Dataset entries:
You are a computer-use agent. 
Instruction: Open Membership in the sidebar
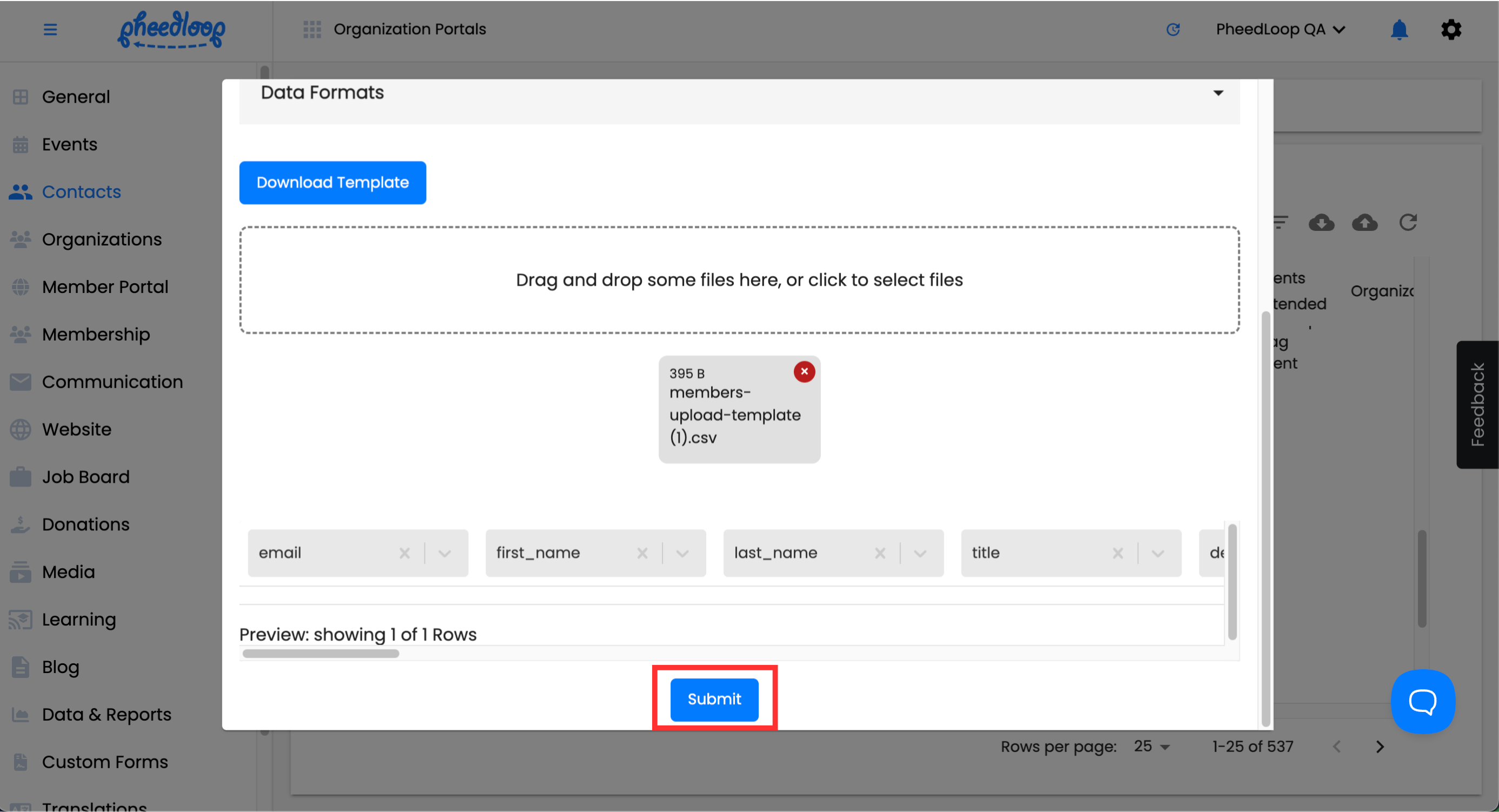(95, 335)
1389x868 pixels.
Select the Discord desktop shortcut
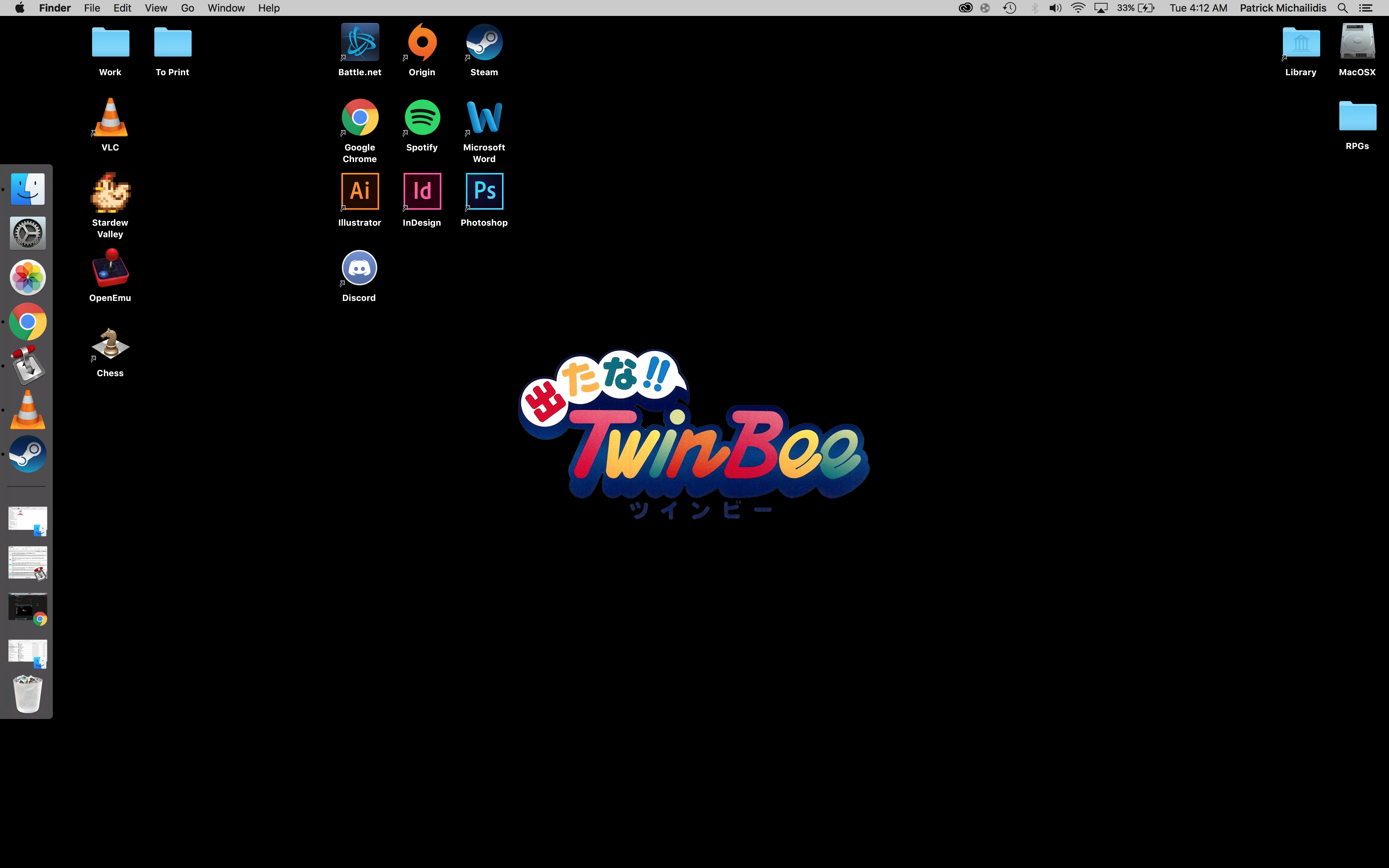click(359, 268)
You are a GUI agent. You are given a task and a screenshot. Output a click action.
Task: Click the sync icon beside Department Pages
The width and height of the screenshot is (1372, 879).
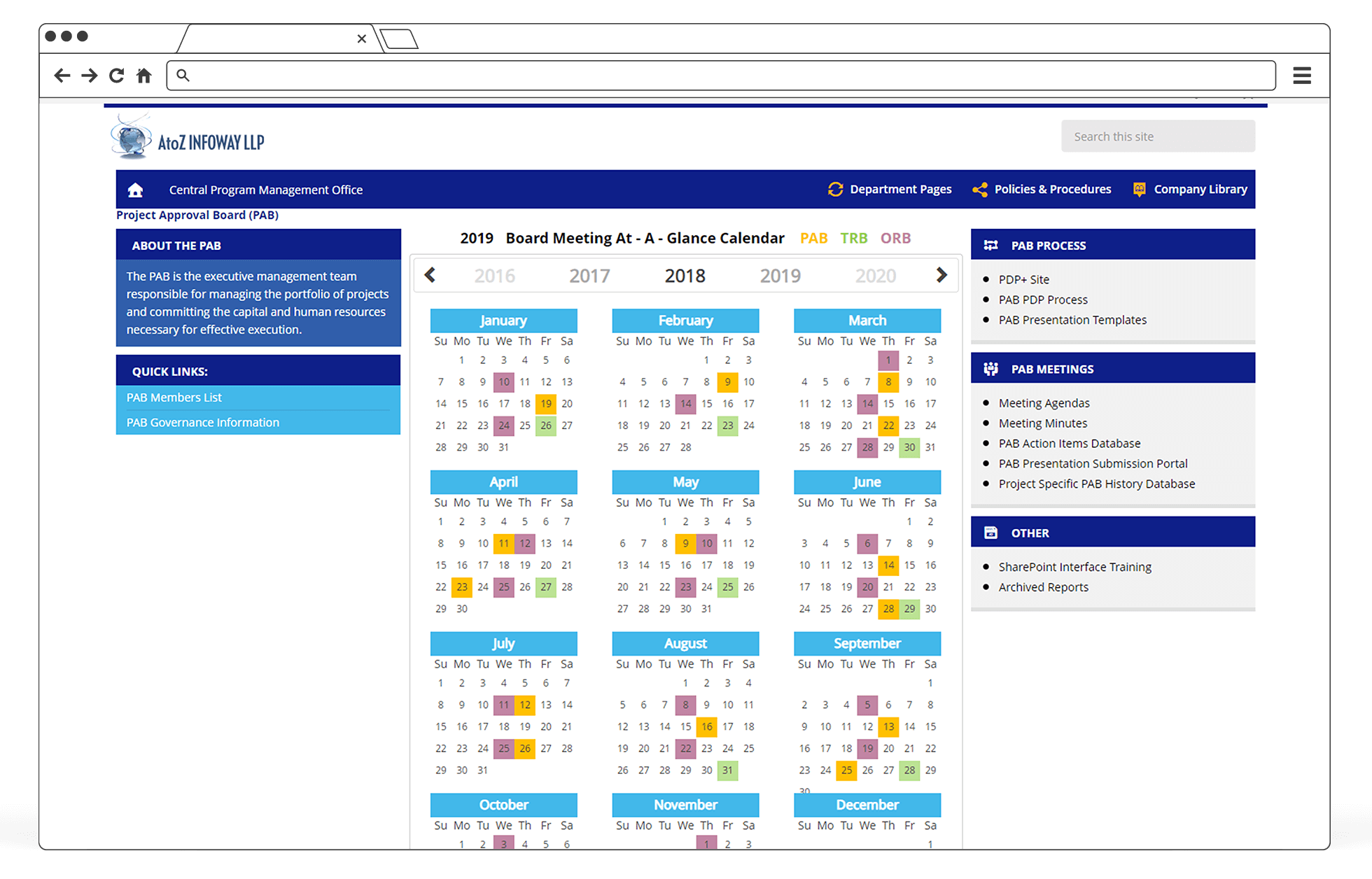(x=836, y=189)
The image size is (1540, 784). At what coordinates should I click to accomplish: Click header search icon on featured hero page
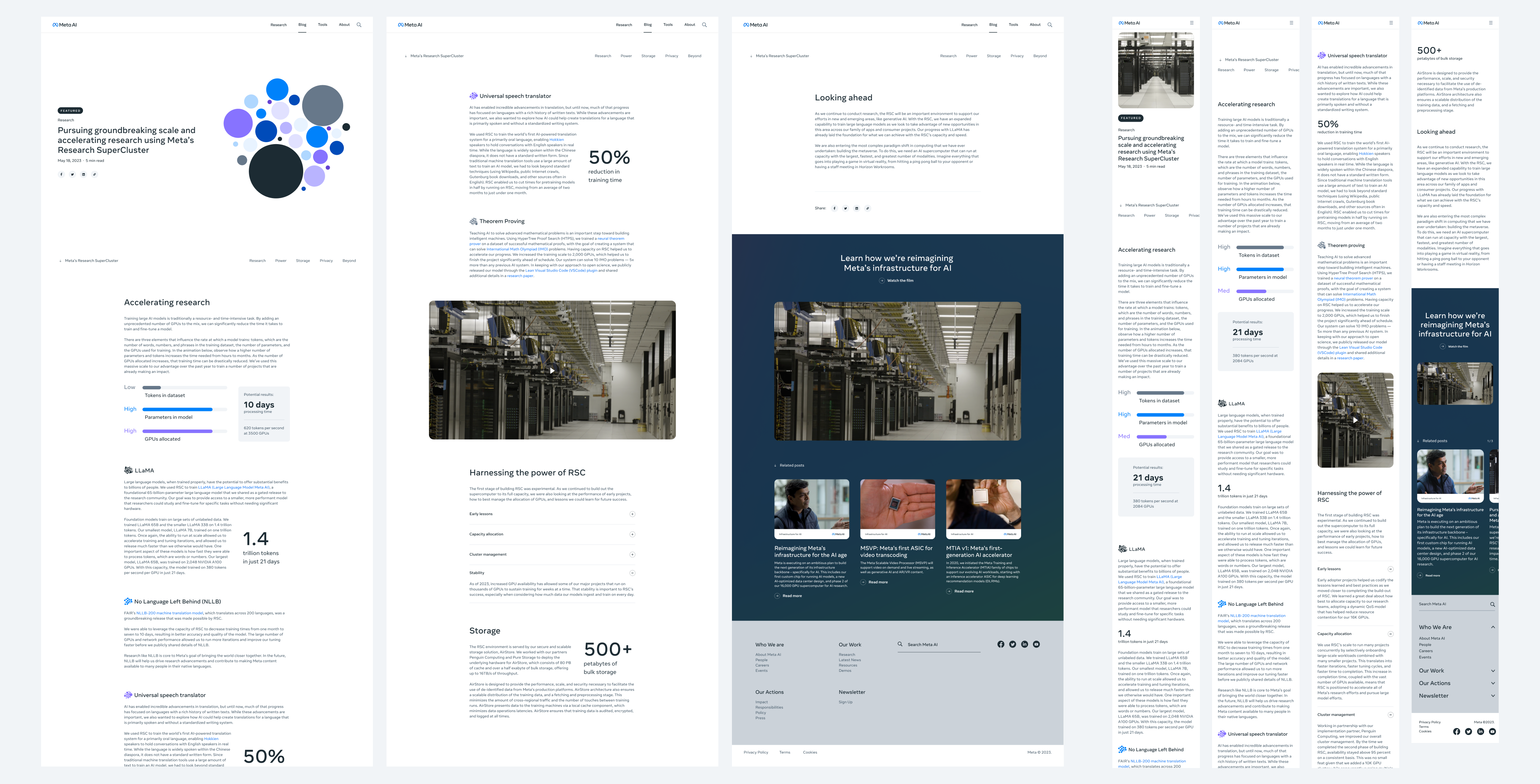coord(359,25)
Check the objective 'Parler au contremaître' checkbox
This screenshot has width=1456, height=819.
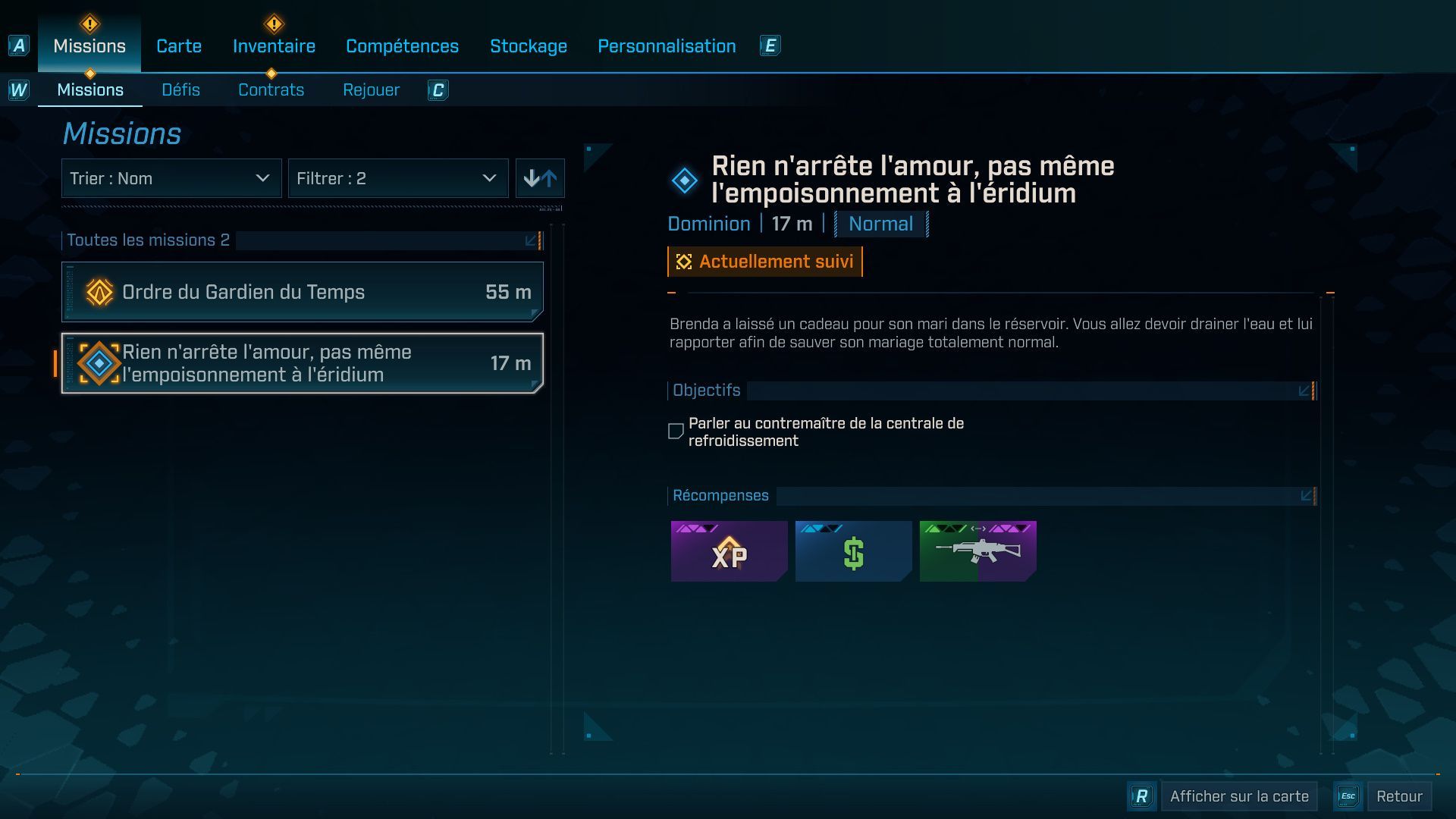pos(674,431)
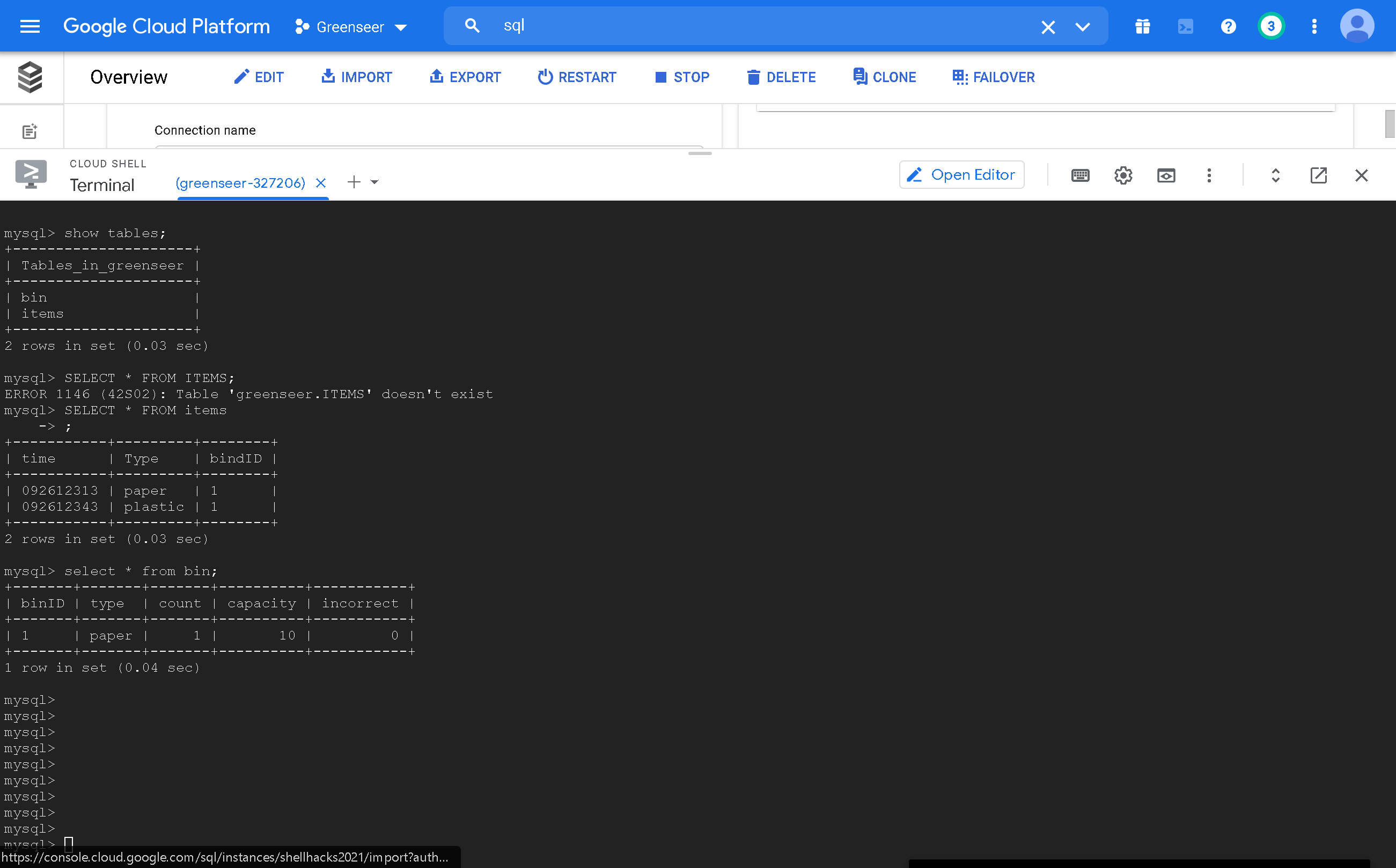Expand the Greenseer project selector dropdown
This screenshot has height=868, width=1396.
[x=351, y=26]
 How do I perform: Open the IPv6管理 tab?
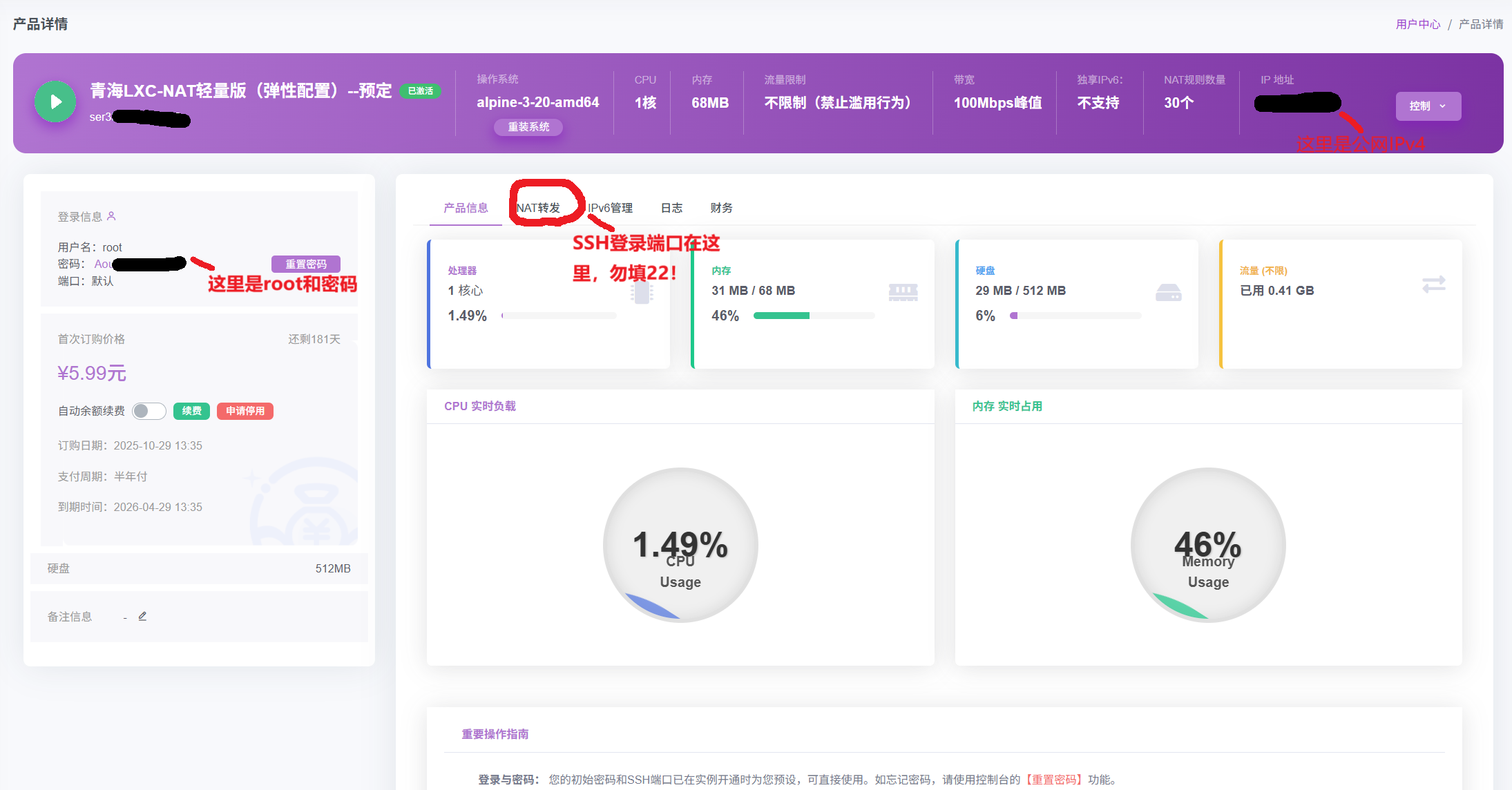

_Exercise brief_
Only an exact copy belongs in the answer: the lines from the one containing "The image size" through the end of the records, both ends included, minus the pictures.

_Written response_
The image size is (1540, 784). At what coordinates should I click to accomplish: Click header search icon on featured hero page
coord(359,25)
Check the objective 'Parler au contremaître' checkbox
This screenshot has width=1456, height=819.
pos(674,431)
Expand the Greenseer project selector dropdown
This screenshot has height=868, width=1396.
[x=351, y=26]
 How do I perform: Open the IPv6管理 tab?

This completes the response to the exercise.